* _Source data_:
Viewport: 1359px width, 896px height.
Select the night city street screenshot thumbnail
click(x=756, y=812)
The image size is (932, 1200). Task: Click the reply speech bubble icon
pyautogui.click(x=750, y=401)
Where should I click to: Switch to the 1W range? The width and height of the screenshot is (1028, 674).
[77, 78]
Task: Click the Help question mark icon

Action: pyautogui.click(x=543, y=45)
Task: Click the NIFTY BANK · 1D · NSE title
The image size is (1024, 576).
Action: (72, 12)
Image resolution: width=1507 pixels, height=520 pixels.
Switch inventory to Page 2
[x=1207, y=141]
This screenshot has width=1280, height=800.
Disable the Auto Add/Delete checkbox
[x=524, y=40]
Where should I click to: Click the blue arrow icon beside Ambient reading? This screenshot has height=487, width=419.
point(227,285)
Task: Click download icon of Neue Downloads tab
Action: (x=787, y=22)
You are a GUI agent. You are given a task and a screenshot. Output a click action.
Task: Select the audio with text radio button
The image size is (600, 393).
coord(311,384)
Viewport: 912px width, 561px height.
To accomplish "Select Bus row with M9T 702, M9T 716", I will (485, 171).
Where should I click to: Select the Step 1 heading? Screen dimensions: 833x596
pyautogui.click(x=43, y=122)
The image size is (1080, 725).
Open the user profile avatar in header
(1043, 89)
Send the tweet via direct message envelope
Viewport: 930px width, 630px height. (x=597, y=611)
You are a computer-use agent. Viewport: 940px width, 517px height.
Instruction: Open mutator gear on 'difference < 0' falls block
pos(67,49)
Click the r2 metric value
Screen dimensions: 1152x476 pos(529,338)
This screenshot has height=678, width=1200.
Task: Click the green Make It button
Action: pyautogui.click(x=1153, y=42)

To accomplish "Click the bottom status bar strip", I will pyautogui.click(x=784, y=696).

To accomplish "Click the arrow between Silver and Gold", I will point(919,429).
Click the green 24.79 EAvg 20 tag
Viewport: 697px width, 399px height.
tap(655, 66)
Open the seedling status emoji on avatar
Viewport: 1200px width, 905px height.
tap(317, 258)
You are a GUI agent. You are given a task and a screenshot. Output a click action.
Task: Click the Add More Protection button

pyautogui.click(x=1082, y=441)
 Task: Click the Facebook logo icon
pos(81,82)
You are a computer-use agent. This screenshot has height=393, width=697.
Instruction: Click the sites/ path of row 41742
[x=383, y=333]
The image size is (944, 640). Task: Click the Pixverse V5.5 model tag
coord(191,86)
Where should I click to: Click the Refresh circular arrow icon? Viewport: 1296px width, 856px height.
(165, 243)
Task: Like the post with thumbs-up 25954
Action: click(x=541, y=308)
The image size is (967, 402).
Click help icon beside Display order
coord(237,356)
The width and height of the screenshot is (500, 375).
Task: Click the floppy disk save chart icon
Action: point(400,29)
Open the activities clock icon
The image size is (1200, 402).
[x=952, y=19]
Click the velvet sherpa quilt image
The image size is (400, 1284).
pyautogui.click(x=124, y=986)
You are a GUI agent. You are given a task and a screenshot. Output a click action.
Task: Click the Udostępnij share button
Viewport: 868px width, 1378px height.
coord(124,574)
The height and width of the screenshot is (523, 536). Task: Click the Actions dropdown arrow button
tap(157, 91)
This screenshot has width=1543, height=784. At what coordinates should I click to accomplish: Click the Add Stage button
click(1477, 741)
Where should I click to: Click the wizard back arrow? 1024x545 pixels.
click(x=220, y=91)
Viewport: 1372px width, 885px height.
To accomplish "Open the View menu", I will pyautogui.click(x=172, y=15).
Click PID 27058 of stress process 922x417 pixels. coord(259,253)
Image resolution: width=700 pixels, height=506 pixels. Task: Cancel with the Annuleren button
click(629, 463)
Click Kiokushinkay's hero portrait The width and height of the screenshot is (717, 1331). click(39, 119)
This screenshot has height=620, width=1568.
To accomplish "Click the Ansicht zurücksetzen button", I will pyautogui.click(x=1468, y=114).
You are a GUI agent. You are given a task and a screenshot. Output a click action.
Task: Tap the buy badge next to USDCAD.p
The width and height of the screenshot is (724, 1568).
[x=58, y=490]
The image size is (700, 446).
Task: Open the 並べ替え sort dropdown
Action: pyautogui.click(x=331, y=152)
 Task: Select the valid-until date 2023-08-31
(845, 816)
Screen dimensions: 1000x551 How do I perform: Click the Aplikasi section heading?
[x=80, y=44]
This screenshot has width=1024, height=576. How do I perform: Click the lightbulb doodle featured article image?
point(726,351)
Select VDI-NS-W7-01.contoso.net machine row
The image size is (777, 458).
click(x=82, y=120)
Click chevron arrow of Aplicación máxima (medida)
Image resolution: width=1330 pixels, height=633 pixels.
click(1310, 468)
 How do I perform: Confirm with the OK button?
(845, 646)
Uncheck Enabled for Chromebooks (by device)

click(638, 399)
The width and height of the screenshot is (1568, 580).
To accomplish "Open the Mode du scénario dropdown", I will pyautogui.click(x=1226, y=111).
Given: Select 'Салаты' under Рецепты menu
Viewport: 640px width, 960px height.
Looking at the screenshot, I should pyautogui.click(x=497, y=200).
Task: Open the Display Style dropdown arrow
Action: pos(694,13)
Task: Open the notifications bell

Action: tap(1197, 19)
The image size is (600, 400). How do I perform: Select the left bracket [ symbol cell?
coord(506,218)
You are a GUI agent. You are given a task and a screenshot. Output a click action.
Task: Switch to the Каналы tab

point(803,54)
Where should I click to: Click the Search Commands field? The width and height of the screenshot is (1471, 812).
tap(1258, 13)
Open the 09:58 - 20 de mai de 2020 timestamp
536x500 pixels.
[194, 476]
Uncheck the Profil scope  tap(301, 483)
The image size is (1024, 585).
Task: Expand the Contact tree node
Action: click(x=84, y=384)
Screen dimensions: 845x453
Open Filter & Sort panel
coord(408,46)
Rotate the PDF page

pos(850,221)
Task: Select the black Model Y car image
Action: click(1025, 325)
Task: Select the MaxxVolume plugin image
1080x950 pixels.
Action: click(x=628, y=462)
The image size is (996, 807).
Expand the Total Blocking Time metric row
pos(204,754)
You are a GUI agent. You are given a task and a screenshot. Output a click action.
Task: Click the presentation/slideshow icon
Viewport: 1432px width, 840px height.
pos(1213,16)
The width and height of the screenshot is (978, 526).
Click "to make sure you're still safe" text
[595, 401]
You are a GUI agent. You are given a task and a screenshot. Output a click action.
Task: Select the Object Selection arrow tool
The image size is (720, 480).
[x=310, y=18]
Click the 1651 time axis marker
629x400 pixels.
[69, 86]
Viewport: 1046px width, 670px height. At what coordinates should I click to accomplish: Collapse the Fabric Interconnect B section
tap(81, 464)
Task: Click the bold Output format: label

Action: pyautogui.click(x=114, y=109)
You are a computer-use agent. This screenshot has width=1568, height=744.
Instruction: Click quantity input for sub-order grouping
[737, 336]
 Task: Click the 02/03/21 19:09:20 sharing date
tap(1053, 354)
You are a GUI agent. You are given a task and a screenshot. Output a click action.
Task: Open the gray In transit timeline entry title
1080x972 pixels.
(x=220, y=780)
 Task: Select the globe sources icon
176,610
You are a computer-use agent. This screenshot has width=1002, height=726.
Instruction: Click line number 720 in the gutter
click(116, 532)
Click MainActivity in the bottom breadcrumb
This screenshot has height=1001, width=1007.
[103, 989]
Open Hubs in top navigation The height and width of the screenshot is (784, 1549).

* _Task prompt_:
For each record above, give it again without a single change.

* _Final answer_:
Viewport: 1359px width, 896px height.
Select the night city street screenshot thumbnail
click(x=756, y=812)
The image size is (932, 1200). Task: Click the reply speech bubble icon
pyautogui.click(x=750, y=401)
Where should I click to: Switch to the 1W range? The width and height of the screenshot is (1028, 674).
[77, 78]
Task: Click the Help question mark icon

Action: pyautogui.click(x=543, y=45)
Task: Click the NIFTY BANK · 1D · NSE title
The image size is (1024, 576).
Action: (72, 12)
Image resolution: width=1507 pixels, height=520 pixels.
Switch inventory to Page 2
[x=1207, y=141]
This screenshot has width=1280, height=800.
Disable the Auto Add/Delete checkbox
[x=524, y=40]
Where should I click to: Click the blue arrow icon beside Ambient reading? This screenshot has height=487, width=419.
point(227,285)
Task: Click download icon of Neue Downloads tab
Action: (x=787, y=22)
You are a GUI agent. You are given a task and a screenshot. Output a click action.
Task: Select the audio with text radio button
The image size is (600, 393).
coord(311,384)
Viewport: 912px width, 561px height.
To accomplish "Select Bus row with M9T 702, M9T 716", I will (485, 171).
Where should I click to: Select the Step 1 heading? Screen dimensions: 833x596
pyautogui.click(x=43, y=122)
The image size is (1080, 725).
Open the user profile avatar in header
(1043, 89)
Send the tweet via direct message envelope
Viewport: 930px width, 630px height. (x=597, y=611)
You are a computer-use agent. Viewport: 940px width, 517px height.
Instruction: Open mutator gear on 'difference < 0' falls block
pos(67,49)
Click the r2 metric value
Screen dimensions: 1152x476 pos(529,338)
This screenshot has height=678, width=1200.
Task: Click the green Make It button
Action: pyautogui.click(x=1153, y=42)

To accomplish "Click the bottom status bar strip", I will pyautogui.click(x=784, y=696).

To accomplish "Click the arrow between Silver and Gold", I will point(919,429).
Click the green 24.79 EAvg 20 tag
Viewport: 697px width, 399px height.
tap(655, 66)
Open the seedling status emoji on avatar
Viewport: 1200px width, 905px height.
tap(317, 258)
You are a GUI agent. You are given a task and a screenshot. Output a click action.
Task: Click the Add More Protection button

pyautogui.click(x=1082, y=441)
 Task: Click the Facebook logo icon
pos(81,82)
You are a computer-use agent. This screenshot has height=393, width=697.
Instruction: Click the sites/ path of row 41742
[x=383, y=333]
The image size is (944, 640). Task: Click the Pixverse V5.5 model tag
coord(191,86)
Where should I click to: Click the Refresh circular arrow icon? Viewport: 1296px width, 856px height.
(165, 243)
Task: Like the post with thumbs-up 25954
Action: click(x=541, y=308)
The image size is (967, 402).
Click help icon beside Display order
coord(237,356)
The width and height of the screenshot is (500, 375).
Task: Click the floppy disk save chart icon
Action: point(400,29)
Open the activities clock icon
The image size is (1200, 402).
[x=952, y=19]
Click the velvet sherpa quilt image
The image size is (400, 1284).
pyautogui.click(x=124, y=986)
You are a GUI agent. You are given a task and a screenshot. Output a click action.
Task: Click the Udostępnij share button
Viewport: 868px width, 1378px height.
coord(124,574)
The height and width of the screenshot is (523, 536). Task: Click the Actions dropdown arrow button
tap(157, 91)
This screenshot has width=1543, height=784. At what coordinates should I click to accomplish: Click the Add Stage button
click(1477, 741)
Where should I click to: Click the wizard back arrow? 1024x545 pixels.
click(x=220, y=91)
Viewport: 1372px width, 885px height.
To accomplish "Open the View menu", I will pyautogui.click(x=172, y=15).
Click PID 27058 of stress process 922x417 pixels. coord(259,253)
Image resolution: width=700 pixels, height=506 pixels. Task: Cancel with the Annuleren button
click(629, 463)
Click Kiokushinkay's hero portrait The width and height of the screenshot is (717, 1331). click(39, 119)
This screenshot has height=620, width=1568.
To accomplish "Click the Ansicht zurücksetzen button", I will pyautogui.click(x=1468, y=114).
You are a GUI agent. You are given a task and a screenshot. Output a click action.
Task: Tap the buy badge next to USDCAD.p
The width and height of the screenshot is (724, 1568).
[x=58, y=490]
The image size is (700, 446).
Task: Open the 並べ替え sort dropdown
Action: pyautogui.click(x=331, y=152)
 Task: Select the valid-until date 2023-08-31
(845, 816)
Screen dimensions: 1000x551 How do I perform: Click the Aplikasi section heading?
[x=80, y=44]
This screenshot has width=1024, height=576. How do I perform: Click the lightbulb doodle featured article image?
point(726,351)
Select VDI-NS-W7-01.contoso.net machine row
The image size is (777, 458).
click(x=82, y=120)
Click chevron arrow of Aplicación máxima (medida)
Image resolution: width=1330 pixels, height=633 pixels.
click(1310, 468)
 How do I perform: Confirm with the OK button?
(845, 646)
Uncheck Enabled for Chromebooks (by device)

click(638, 399)
The width and height of the screenshot is (1568, 580).
To accomplish "Open the Mode du scénario dropdown", I will pyautogui.click(x=1226, y=111).
Given: Select 'Салаты' under Рецепты menu
Viewport: 640px width, 960px height.
Looking at the screenshot, I should pyautogui.click(x=497, y=200).
Task: Open the Display Style dropdown arrow
Action: pos(694,13)
Task: Open the notifications bell

Action: tap(1197, 19)
The image size is (600, 400). How do I perform: Select the left bracket [ symbol cell?
coord(506,218)
You are a GUI agent. You are given a task and a screenshot. Output a click action.
Task: Switch to the Каналы tab

point(803,54)
Where should I click to: Click the Search Commands field? The width and height of the screenshot is (1471, 812).
tap(1258, 13)
Open the 09:58 - 20 de mai de 2020 timestamp
536x500 pixels.
[194, 476]
Uncheck the Profil scope  tap(301, 483)
The image size is (1024, 585).
Task: Expand the Contact tree node
Action: click(x=84, y=384)
Screen dimensions: 845x453
Open Filter & Sort panel
coord(408,46)
Rotate the PDF page

pos(850,221)
Task: Select the black Model Y car image
Action: click(1025, 325)
Task: Select the MaxxVolume plugin image
1080x950 pixels.
Action: click(x=628, y=462)
The image size is (996, 807).
Expand the Total Blocking Time metric row
pos(204,754)
You are a GUI agent. You are given a task and a screenshot. Output a click action.
Task: Click the presentation/slideshow icon
Viewport: 1432px width, 840px height.
pos(1213,16)
The width and height of the screenshot is (978, 526).
Click "to make sure you're still safe" text
[595, 401]
You are a GUI agent. You are given a task and a screenshot. Output a click action.
Task: Select the Object Selection arrow tool
The image size is (720, 480).
[x=310, y=18]
Click the 1651 time axis marker
629x400 pixels.
[69, 86]
Viewport: 1046px width, 670px height. At what coordinates should I click to accomplish: Collapse the Fabric Interconnect B section
tap(81, 464)
Task: Click the bold Output format: label

Action: pyautogui.click(x=114, y=109)
You are a computer-use agent. This screenshot has width=1568, height=744.
Instruction: Click quantity input for sub-order grouping
[737, 336]
 Task: Click the 02/03/21 19:09:20 sharing date
tap(1053, 354)
You are a GUI agent. You are given a task and a screenshot. Output a click action.
Task: Open the gray In transit timeline entry title
1080x972 pixels.
(x=220, y=780)
 Task: Select the globe sources icon
176,610
You are a computer-use agent. This screenshot has width=1002, height=726.
Instruction: Click line number 720 in the gutter
click(116, 532)
Click MainActivity in the bottom breadcrumb
This screenshot has height=1001, width=1007.
[103, 989]
Open Hubs in top navigation The height and width of the screenshot is (784, 1549).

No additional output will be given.